Miki Dezaki, a documentary filmmaker, argues it is baseless rhetoric to blame Itō for future rape victims. According to Dezaki, such rhetoric is harmful to survivors of sexual violence like Ms. Itō. Instead of condemning Ms. Itō, her former lawyers should call on hotels and businesses to make security camera footage related to crimes more accessible. Dezaki says, refusing to provide such footage constitutes an obstruction of justice.

Filmmaker Atsushi Funahashi and Chelsea Szendi Schieder criticized the lawyers and argued that not all of the ethics in journalism can be applied to documentaries, writing, "It is virtually impossible to obtain permission from everyone who appears in a documentary... Documentaries are full of unauthorized footage".

Hiroyoshi Sunakawa, a media scholar at Rikkyo University, argued, "There are some things, such as the degree of intoxication, that can only be conveyed through video. The film is made with purpose, and if its message serves the public interest—for instance, the prevention of sexual crimes—then the decision to show the footage, even without permission, can be justified."

Producer Eric Nyari said, "I believe in Shiori's right to tell her own story from her own point of view. In spite of the protests of her lawyer, she put it in the film. And as a production, we agree with that in terms of public interest, in terms of fairness, in terms of morality." He also said, "There are many examples of documentaries internationally that have used material without consent when it comes to shedding light on positions of power."

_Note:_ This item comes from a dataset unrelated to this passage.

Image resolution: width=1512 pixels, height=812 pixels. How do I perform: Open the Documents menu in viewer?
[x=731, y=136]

Film scholar Markus Nornes argues that Itō's film is "extraordinary and precious in many ways", and particularly criticized the unauthorized use of the cooperators of the investigation, the doorman and whistleblower A (aka Detective A), and suggests the source-protecting ethos does not live up to the standards of predecessors like other documentary film cases.

===Detective A===
Itō has stated that while she is personally grateful to Detective A, he is a member of the police that ultimately decided to halt the arrest at the last moment. As such, Itō says, he cannot be considered a neutral third party. For this reason, she decided to use the sound of his interview, without picture and altered voice.

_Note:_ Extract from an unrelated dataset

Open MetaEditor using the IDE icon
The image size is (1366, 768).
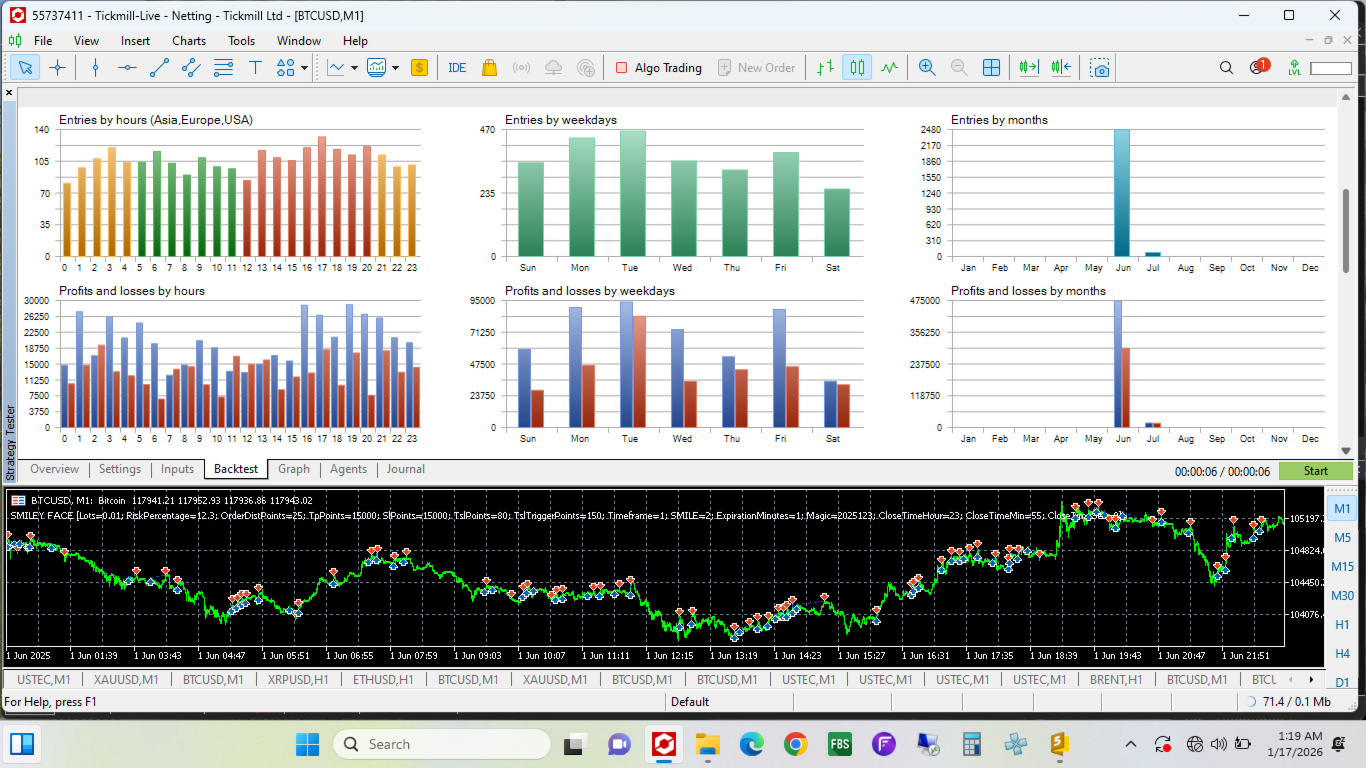(456, 67)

Dezaki, while defending Itō's claims, states the following: "While there is always a risk that witnesses and whistleblowers may be exposed, I do not believe that Ms. Itō's film will have a significant impact on their decision. Rather, by seeing the courageous actions of the hotel staff, police officers, and taxi drivers who helped Ms. Itō, media and public voices may rise in praise of them, which could encourage more people to come forward as whistleblowers or witnesses."

===Criticism against the lawyers===
In response to criticisms made at a press conference by her former legal representatives, some journalists covering the case in Japan have pointed out that their statements may constitute a breach of confidentiality. Ito has filed a disciplinary complaint against these former representatives with the bar association, which has been accepted for review. Miki Dezaki also criticizes those representatives as they breached their duty of loyalty to Itō.

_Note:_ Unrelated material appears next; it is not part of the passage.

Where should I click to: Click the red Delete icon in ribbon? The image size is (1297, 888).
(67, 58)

===Article in the Tokyo Shimbun===
Itō's side says, contrary to the Tokyo Shimbun article, the shooting of the women's gathering scene is authorized by the organizer. Following the complaint, the newspaper acknowledged that the wording was wrong, issued a correction, and apologized. Itō's side also says they obtained permission to film this scene, but they apologized and stated that the footage of anonymous participants who had lodged complaints would be modified. However, they affirmed that the permission of the female participant who spoke about sexual assault remained valid.

===Filmmakers' criticism===
Journalist Sōichirō Matsutani questioned Yang Yonghi and others who criticized Itō, pointing out the contradiction in Yang accusing Itō of violating privacy in the film while unilaterally disclosing her personal conversations with Itō on social media.